WHAT THIS TASK INVOLVES: Only these lines of the data below are wanted: the one with "Given: Open the Back history dropdown arrow", the one with "Task: Click the cloud", and any lines between them, each repeated exactly.

[Stored data]
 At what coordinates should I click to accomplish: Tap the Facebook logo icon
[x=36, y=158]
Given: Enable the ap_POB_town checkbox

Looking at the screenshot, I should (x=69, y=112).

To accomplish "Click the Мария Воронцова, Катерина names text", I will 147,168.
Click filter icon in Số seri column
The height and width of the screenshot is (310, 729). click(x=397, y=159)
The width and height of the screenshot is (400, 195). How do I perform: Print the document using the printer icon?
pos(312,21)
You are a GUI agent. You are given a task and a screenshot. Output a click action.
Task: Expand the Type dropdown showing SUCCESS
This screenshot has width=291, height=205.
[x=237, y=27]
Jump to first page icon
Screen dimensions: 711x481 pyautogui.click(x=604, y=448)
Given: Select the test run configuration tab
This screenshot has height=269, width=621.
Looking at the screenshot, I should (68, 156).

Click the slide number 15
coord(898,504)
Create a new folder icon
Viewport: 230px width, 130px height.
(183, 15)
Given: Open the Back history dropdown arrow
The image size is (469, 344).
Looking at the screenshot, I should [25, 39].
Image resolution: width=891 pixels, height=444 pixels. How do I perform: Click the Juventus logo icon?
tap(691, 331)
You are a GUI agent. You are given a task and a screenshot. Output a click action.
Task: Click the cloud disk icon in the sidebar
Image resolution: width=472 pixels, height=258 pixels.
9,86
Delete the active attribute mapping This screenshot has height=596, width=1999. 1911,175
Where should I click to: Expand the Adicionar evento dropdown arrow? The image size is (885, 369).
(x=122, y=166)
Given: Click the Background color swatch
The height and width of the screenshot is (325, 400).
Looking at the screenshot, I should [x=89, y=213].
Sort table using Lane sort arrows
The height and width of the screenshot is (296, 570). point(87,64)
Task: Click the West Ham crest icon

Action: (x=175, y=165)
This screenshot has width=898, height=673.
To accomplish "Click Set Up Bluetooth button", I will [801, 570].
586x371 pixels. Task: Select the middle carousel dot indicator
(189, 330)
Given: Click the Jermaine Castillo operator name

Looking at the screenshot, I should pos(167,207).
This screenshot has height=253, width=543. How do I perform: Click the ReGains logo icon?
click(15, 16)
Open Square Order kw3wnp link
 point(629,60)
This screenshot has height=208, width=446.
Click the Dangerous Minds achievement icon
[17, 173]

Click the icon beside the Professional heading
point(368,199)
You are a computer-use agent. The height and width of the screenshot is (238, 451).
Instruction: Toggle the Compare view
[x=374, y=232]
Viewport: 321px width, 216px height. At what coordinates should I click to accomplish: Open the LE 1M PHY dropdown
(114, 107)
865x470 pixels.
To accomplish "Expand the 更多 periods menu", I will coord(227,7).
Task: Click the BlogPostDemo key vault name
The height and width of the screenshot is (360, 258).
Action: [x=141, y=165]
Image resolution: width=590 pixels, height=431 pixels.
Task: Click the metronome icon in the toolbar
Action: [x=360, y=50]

SOLUTION FOR THIS TASK:
Given: Open the Back history dropdown arrow
The image size is (469, 344).
Looking at the screenshot, I should [25, 39].
Image resolution: width=891 pixels, height=444 pixels. How do I perform: Click the Juventus logo icon?
tap(691, 331)
You are a GUI agent. You are given a task and a screenshot. Output a click action.
Task: Click the cloud disk icon in the sidebar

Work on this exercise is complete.